Records for processing
────────────────────────────────────────
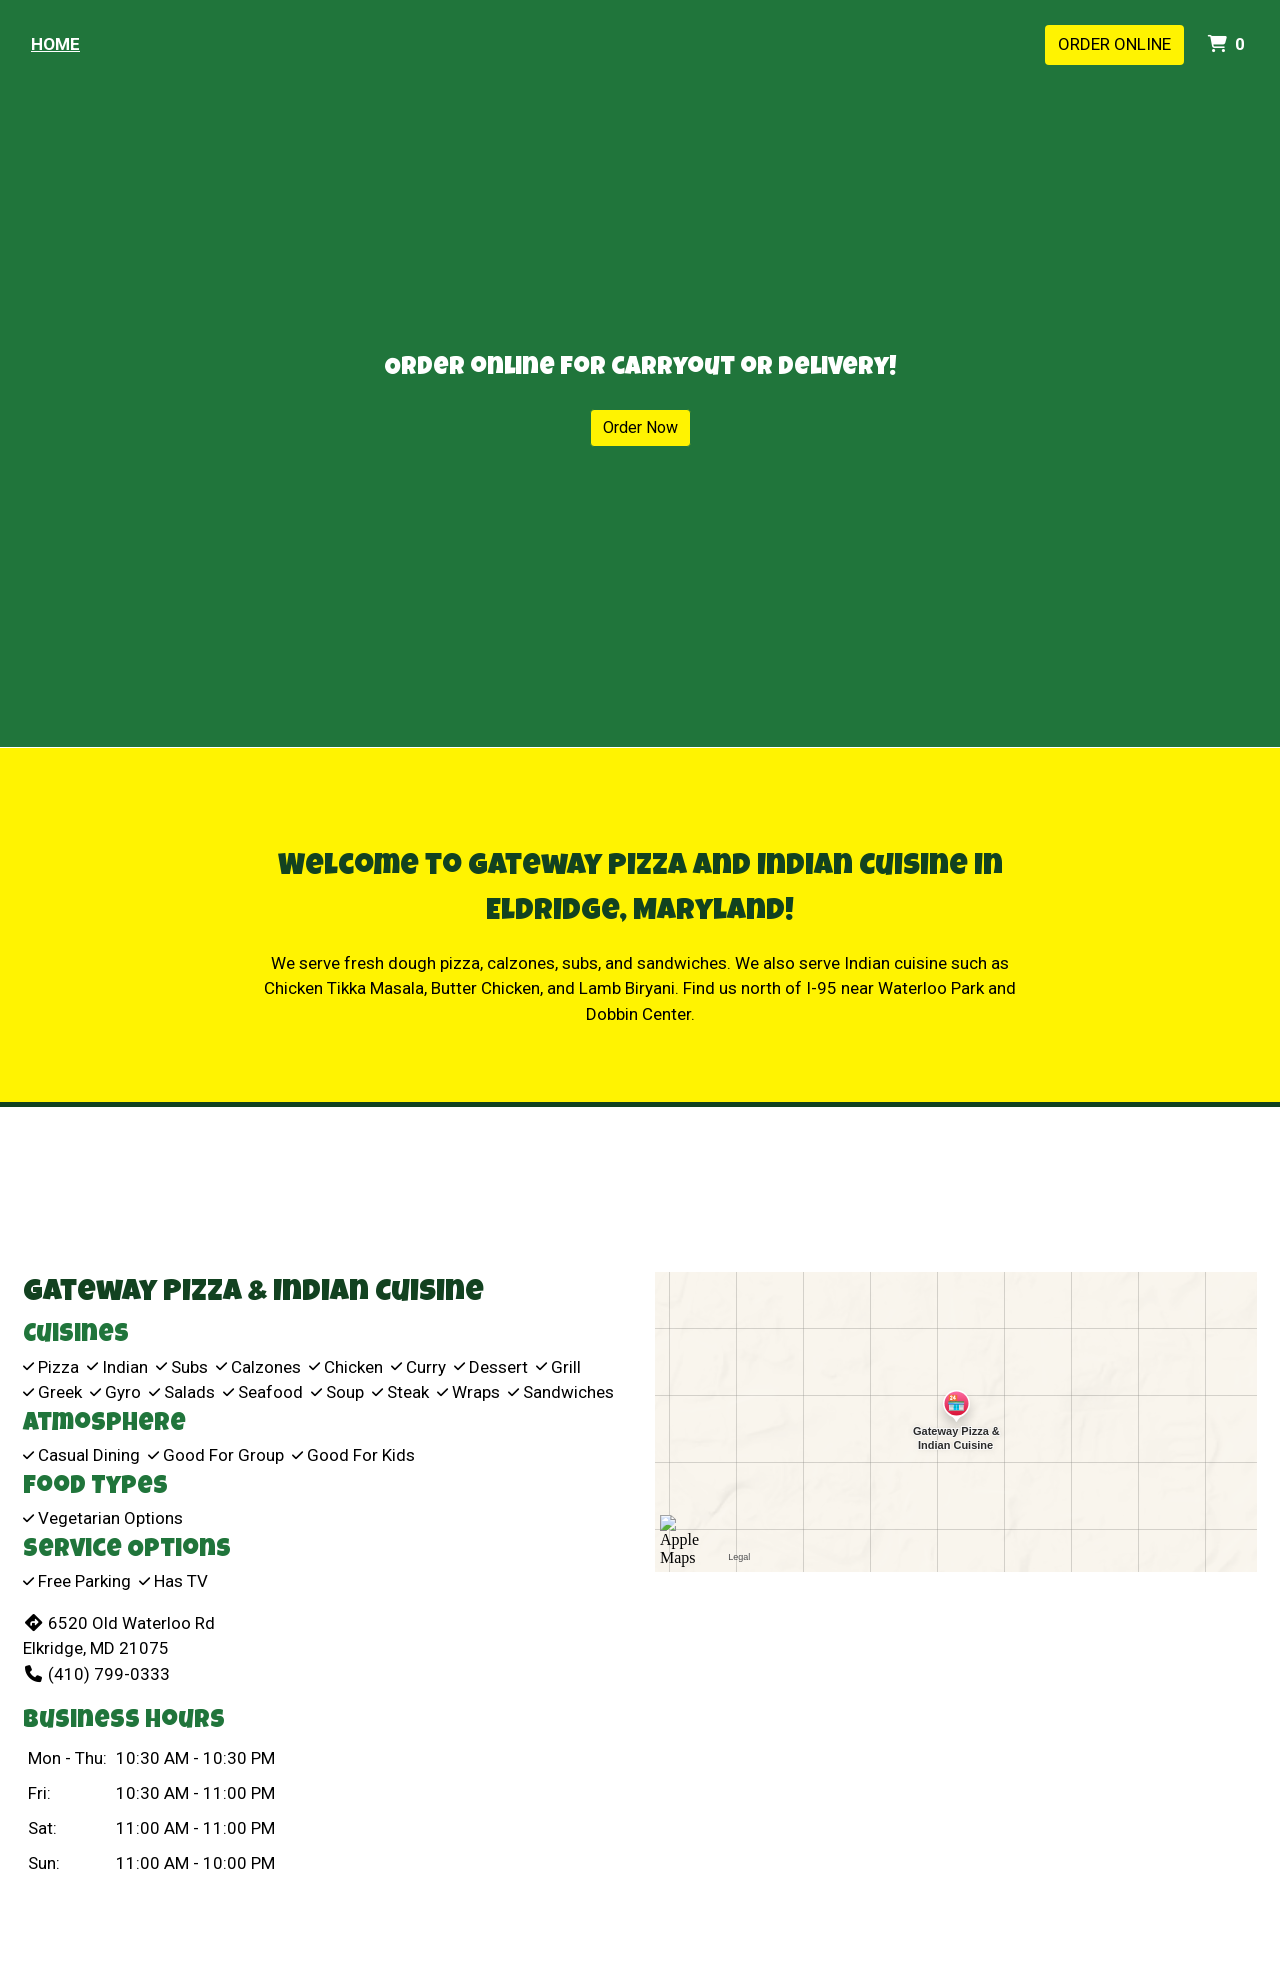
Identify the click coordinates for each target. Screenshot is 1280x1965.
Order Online (1114, 44)
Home (55, 44)
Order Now (640, 427)
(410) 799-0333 (96, 1674)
────────────────────────────────────────
Your goal
Rewrite the entries with every "Order" switched to "Purchase" and all other text left unchanged. Leave out the pictures.

Answer for the task
Identify the click coordinates for each target. Screenshot is 1280x1965.
Purchase Online (1114, 44)
Home (55, 44)
Purchase Now (640, 427)
(410) 799-0333 (96, 1674)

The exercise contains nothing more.